Author:  monty [ Fri Apr 29, 2005 3:48 pm ]
Post subject:  whether stress could have caused my reaction to progress mor

Sorry about the way my reply came across. :oops: I Sometimes its hard to believe the lack of education that is offered to people dealing with allergies. Its sad, we are told what we are allergic to and really end up educating ourselves through our own resources and forums such as this one. In fact I feel so sorry for what you and your sister must go through. I believe from my own experience's that the stress factor of knowing the severity of what is happening when you are having a reaction certainly doesnt help matters. Its a really good question and I do wonder if any studies have been done on whether stress actually increases the reaction etc.? I know from the last reaction, I went into anap. shock in no time and the doctors had to work very hard to try and save me etc.. Ever since then, knowing how quick my reactions happen , my anxiety level certainly increases when I am in public because just smelling nuts, peanuts or if some one breathes on me that has eaten them, I have a reaction. I am trying so hard not to be exposed to any allergins because the last reaction happened in my own house with no warning and still remains a mystery as to what caused it. I got itchy feet and legs arms etc. with in no time I was covered with hives and went into full blown anaph. reaction and shock. Not knowing what caused it is what is scary for me because my house is free from all my known allergins. I think that it is normal to experience anxiety when dealing with what we all have to on a daily basis.

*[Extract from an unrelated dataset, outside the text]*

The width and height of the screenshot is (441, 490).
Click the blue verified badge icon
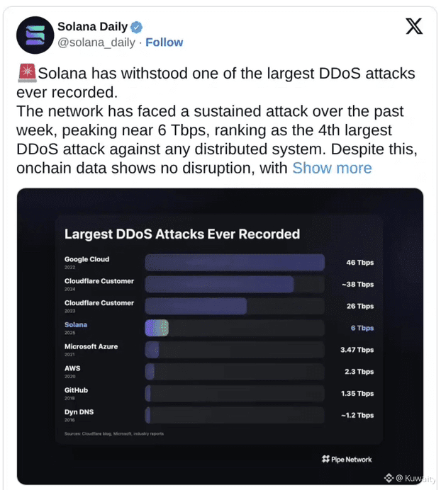136,27
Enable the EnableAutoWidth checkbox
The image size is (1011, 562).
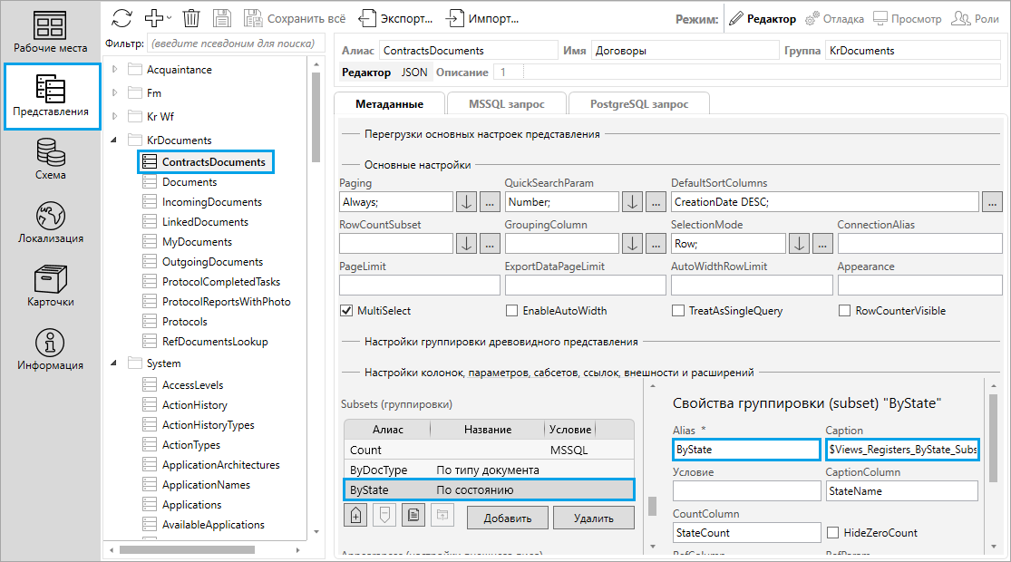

Author:  Helen [ Fri Apr 29, 2005 4:32 pm ]
Post subject: 

Monty, That's okay--thanks for the message. :) Virtual conversations can be difficult to gage sometimes--it's hard to read tone.

I agree--it is surprising how little information is sometimes given to people with allergies.

Author:  monty [ Sat Apr 30, 2005 9:24 pm ]
Post subject:  Lisa

Thanks :)

Author:  monty [ Sat Apr 30, 2005 11:37 pm ]
Post subject:  LIsa

At first I was prescribed an Ana-Kit sometime in the early ninetys. I was most grateful when the Epi-Pen became available.

Author:  Helen [ Sun May 01, 2005 9:26 am ]
Post subject: 

Just out of curiosity, when did the epipens become available? Maybe I wasn't prescribed one when I was young simply because they didn't exist, and those other kits sound complicated--perhaps they weren't prescribed widely because of that reason.